Both Joe Gomez and Sheyi Ojo were returning from long spells out of the side through injury, particularly Gomez, while 17-year-old Ben Woodburn was handed full debut.

Trent Alexander-Arnold and Ovie Ejaria were also involved from the start – and captain Lucas Leiva had more appearances for the club than the rest of the team combined!

Even those with more experience, Loris Karius, Alberto Moreno, Divock Origi and Can, are all either 24 and under.

LIVERPOOL, ENGLAND - Saturday, January 7, 2017: Liverpool's xxxx in action against Plymouth Argyle during the FA Cup 3rd Round match at Anfield. (Pic by David Rawcliffe/Propaganda)


This was never going to be the walk in the park that some may have expected, especially when you consider Plymouth are flying high in League 2.

Teams in the Football League aren’t always a pushover, as we regularly see in this competition.

Plymouth were defensively disciplined throughout, and a young Liverpool side having to break though what was effectively a 10-man defence was always going to be tough.

Chances were created, moments of quality were still evident but Klopp’s young men ultimately never hit the heights he or they had hoped for.

It was essentially a training ground routine of attack vs. defence – something that can be done against six well-drilled defenders and still prove difficult to break down. This was against 10 defenders in a block, defending spaces and playing for the biggest result of their lives.

Without question, some Liverpool players should have performed better, but this was a long, long way from a disastrous result.

LIVERPOOL, ENGLAND - Saturday, January 7, 2017: Liverpool's manager Jürgen Klopp before the FA Cup 3rd Round match against Plymouth Argyle at Anfield. (Pic by David Rawcliffe/Propaganda)

Quite what has happened to an admittedly small section of Liverpool’s support remains baffling. If the Reds don’t win a game, there is a meltdown of seismic proportions, and most of the time it is completely uncalled for.

Having rattled off 12 points over Christmas from trips to Everton and Middlesbrough and home games with Man City and Stoke City, a draw with Sunderland was then seen as the end of the world.

13 points from a possible 15, at a relentless time of year. Terrible.
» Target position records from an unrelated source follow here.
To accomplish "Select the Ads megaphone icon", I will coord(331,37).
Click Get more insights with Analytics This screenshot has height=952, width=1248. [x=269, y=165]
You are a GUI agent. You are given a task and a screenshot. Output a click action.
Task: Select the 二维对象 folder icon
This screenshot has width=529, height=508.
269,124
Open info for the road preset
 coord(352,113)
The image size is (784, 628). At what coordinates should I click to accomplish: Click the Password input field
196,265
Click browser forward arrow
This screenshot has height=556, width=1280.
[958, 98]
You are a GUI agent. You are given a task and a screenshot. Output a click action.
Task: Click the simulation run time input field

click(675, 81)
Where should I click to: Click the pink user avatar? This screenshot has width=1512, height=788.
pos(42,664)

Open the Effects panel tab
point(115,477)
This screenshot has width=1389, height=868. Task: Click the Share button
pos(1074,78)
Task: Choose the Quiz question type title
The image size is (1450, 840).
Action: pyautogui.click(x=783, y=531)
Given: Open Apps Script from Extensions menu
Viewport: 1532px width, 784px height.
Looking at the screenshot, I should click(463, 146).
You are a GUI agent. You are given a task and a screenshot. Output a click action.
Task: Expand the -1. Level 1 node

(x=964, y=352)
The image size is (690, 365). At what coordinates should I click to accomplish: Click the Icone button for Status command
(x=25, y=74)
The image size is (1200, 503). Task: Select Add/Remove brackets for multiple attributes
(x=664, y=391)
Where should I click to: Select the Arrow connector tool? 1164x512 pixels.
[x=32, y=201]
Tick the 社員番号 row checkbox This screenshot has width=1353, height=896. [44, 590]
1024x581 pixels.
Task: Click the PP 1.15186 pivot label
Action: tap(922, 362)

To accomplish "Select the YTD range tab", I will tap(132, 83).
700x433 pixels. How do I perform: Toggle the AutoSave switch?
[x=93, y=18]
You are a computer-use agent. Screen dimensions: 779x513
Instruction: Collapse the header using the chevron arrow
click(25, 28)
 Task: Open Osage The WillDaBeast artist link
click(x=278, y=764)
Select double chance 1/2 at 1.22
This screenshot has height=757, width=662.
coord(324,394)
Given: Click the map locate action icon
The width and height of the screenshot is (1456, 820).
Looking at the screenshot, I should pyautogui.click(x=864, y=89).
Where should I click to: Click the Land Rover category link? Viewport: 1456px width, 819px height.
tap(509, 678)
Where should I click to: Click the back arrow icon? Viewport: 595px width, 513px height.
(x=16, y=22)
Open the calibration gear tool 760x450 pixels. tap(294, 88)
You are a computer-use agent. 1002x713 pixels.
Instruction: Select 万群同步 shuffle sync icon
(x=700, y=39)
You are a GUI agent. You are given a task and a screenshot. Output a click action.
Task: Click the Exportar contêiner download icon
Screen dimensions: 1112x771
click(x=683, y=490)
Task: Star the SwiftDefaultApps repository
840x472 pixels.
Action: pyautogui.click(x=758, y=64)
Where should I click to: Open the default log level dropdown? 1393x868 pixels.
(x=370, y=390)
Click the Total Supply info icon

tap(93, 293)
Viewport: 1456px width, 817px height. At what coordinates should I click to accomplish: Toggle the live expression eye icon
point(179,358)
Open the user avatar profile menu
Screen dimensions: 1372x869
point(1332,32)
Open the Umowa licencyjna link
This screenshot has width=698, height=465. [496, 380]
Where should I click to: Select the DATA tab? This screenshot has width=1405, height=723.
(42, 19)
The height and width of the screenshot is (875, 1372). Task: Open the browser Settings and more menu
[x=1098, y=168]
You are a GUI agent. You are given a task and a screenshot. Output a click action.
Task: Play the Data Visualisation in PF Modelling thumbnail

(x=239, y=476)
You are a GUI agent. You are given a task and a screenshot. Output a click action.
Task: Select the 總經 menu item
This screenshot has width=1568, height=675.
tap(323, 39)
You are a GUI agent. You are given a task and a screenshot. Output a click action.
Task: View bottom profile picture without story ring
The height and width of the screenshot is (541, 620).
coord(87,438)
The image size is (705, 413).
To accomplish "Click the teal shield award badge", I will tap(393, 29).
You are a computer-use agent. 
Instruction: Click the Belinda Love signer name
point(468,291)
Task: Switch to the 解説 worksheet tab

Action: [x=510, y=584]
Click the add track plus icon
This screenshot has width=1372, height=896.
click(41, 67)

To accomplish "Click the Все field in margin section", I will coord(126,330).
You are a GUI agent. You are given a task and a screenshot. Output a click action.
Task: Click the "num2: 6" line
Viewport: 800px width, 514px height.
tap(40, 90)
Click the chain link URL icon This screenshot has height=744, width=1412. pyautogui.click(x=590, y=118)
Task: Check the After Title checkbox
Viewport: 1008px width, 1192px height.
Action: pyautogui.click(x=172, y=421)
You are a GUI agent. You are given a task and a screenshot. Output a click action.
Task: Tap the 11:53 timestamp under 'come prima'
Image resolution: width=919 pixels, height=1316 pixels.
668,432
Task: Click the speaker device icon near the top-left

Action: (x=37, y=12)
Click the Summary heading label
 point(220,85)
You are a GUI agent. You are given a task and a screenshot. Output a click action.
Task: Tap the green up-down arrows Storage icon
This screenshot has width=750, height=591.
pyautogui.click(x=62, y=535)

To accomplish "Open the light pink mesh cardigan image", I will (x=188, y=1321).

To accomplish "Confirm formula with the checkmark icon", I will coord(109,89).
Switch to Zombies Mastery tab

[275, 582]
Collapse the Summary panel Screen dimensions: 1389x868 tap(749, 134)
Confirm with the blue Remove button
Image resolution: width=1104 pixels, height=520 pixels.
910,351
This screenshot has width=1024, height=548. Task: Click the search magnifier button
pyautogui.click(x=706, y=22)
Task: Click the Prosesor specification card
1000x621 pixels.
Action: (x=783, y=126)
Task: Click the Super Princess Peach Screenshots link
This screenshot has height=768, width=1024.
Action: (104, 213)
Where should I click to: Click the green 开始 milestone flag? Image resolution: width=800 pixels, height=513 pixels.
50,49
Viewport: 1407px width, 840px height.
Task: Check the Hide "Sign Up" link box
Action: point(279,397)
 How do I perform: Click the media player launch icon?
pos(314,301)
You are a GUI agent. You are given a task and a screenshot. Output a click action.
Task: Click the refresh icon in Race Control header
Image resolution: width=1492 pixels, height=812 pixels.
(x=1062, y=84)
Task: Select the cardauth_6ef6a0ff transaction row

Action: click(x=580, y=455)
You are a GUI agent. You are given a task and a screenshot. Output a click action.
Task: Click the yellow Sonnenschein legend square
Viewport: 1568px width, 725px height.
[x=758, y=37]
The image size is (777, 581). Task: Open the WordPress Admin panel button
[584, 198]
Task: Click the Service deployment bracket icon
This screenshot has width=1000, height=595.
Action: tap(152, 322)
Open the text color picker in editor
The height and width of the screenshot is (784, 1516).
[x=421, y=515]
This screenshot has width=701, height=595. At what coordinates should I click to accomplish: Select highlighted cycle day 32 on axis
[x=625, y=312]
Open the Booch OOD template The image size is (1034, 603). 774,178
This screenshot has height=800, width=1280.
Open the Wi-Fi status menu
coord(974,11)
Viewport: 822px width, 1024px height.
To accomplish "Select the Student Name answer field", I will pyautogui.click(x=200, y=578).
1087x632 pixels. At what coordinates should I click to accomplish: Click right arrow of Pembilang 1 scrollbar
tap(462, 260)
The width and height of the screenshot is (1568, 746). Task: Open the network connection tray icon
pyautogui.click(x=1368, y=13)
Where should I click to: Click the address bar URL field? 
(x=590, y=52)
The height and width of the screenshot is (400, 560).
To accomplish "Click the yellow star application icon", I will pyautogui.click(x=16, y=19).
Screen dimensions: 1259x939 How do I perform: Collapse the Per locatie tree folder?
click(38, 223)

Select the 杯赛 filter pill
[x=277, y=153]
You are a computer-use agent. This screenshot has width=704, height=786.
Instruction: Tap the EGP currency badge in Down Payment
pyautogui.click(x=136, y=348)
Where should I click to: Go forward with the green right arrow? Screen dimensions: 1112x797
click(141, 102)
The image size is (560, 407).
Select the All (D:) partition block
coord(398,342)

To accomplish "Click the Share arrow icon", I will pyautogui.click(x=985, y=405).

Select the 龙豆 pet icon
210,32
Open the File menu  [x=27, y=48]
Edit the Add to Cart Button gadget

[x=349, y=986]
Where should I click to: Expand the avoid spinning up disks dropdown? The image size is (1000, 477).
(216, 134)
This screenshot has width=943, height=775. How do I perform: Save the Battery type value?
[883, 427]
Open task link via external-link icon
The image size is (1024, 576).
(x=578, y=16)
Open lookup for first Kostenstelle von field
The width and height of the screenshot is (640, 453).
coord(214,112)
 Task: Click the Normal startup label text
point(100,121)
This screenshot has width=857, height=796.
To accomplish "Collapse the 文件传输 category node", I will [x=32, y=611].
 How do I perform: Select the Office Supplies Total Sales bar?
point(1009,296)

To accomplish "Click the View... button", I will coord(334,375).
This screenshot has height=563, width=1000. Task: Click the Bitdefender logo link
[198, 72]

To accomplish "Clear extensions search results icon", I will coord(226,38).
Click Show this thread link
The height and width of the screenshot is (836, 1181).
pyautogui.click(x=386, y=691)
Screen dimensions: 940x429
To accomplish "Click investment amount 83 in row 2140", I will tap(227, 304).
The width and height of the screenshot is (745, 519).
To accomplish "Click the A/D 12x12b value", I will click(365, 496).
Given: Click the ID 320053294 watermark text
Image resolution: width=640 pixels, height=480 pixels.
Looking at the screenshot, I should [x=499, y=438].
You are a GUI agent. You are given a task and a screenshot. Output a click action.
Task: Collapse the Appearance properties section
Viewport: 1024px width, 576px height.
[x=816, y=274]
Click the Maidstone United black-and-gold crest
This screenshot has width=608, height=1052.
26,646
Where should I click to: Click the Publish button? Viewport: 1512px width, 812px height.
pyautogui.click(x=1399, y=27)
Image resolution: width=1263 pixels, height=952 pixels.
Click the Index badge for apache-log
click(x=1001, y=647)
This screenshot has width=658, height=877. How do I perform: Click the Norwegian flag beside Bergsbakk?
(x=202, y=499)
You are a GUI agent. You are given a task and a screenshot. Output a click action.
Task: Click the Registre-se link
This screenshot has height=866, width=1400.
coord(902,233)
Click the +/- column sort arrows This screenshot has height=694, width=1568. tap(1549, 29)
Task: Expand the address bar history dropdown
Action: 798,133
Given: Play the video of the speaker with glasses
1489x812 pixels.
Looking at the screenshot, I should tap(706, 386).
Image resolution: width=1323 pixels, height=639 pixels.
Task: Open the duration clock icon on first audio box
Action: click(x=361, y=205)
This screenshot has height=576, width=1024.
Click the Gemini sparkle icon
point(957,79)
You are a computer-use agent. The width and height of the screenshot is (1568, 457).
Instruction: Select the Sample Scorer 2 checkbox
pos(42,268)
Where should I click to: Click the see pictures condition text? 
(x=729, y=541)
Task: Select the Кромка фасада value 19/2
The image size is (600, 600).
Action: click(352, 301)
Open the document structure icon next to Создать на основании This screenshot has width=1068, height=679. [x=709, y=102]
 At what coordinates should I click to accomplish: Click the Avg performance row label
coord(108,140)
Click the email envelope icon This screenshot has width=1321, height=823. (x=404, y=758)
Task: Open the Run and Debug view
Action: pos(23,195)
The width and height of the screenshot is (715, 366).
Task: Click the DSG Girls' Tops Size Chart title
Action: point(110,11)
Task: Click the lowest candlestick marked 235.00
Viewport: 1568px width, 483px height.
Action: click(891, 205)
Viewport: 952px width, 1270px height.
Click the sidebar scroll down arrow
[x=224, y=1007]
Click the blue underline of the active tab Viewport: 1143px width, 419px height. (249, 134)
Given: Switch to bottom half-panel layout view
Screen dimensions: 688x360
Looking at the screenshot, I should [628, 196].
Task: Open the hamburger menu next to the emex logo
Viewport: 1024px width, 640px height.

A share of the spoils at home to Man United in October was no different, as was the 1-1 draw away to a very strong Tottenham side back in August.

If only this Liverpool team could be like they were in the 1970s and 1980s, when they didn’t drop a single point for two decades.

This current squad has experienced defeat just twice all season across three competitions, sits second in the Premier League and has a League Cup semi-final this week. Yet some are moaning?!

Quite what the reaction would be like if the Reds were at the level they were at under Roy Hodgson doesn’t even bear thinking about.

Had the first-choice team turned up to Anfield and drawn 0-0 with Plymouth, chances are they would have deserved every bit of the flack that came their way, but this was a Liverpool team that was eligible to play in an under-23s match.

This hysteria that follows any dropped points never seemed to exist as much, but social media seems to create an unhealthy expectation.

If a bunch of teenagers – some of the biggest young talents in the entire country, by the way – are going to be slaughtered after one showing, what’s going to happen if Liverpool blow the Premier League title in the final weeks of the season?

The fact that we are all so desperate for that league crown may be part of the reason behind the current tension in the fanbase, but it still cannot be used as an excuse.

LIVERPOOL, ENGLAND - Saturday, January 7, 2017: Liverpool's Oviemuno Ovie Ejaria in action against Plymouth Argyle during the FA Cup 3rd Round match at Anfield. (Pic by David Rawcliffe/Propaganda)

One of the great beauties of football is the difference in opinion that it can generate, with each fan seeing the game differently from the next.

It’s fine to be critical when the players genuinely underperform, but not in these circumstances. Believe it or not, this season is going very well.

Rather than finding fault and moaning, perhaps look at the fact this was Liverpool’s youngest ever team, and what that says about the club at present, the manager – and the future.